Reproduce the items as a numbered list, starting with the line that contains "Given: Open the IOService path dropdown" and continuing through the end of the items, with blank lines omitted.

===

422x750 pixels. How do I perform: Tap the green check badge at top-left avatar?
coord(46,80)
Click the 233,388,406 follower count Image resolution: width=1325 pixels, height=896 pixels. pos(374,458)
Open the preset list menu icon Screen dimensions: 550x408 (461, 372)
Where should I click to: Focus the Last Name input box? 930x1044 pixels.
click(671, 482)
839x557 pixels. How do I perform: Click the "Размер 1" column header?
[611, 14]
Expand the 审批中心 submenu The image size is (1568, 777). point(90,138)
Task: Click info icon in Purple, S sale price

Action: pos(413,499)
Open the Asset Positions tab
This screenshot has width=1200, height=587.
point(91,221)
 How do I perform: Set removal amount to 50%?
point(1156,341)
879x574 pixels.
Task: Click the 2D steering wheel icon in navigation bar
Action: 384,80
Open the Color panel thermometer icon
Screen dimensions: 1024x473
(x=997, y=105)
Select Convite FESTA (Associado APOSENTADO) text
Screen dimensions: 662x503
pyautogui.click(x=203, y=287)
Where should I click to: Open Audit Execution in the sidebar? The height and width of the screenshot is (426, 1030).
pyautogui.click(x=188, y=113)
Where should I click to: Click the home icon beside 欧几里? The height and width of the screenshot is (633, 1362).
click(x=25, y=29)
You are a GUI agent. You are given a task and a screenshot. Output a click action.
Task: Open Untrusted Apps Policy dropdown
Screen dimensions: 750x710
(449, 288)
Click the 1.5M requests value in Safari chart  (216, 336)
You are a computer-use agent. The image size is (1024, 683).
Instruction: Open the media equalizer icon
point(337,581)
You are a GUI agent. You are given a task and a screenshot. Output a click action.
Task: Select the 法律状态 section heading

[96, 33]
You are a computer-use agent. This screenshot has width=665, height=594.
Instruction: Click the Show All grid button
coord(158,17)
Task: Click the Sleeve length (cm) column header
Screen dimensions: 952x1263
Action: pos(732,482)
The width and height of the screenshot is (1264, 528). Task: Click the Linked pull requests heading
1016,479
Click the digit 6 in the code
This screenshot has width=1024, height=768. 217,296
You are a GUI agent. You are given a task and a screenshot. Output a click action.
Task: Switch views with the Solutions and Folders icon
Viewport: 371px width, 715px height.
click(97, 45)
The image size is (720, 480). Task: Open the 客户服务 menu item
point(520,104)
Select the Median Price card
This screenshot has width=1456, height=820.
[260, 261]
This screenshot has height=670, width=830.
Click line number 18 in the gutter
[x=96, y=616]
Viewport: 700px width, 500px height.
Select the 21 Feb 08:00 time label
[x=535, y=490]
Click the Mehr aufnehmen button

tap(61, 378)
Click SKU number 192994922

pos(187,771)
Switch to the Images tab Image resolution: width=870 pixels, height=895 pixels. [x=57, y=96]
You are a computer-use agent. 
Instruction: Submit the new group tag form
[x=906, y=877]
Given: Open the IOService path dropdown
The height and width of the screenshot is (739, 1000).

===

• **The solution**
1. Given: Open the IOService path dropdown
2. The height and width of the screenshot is (739, 1000).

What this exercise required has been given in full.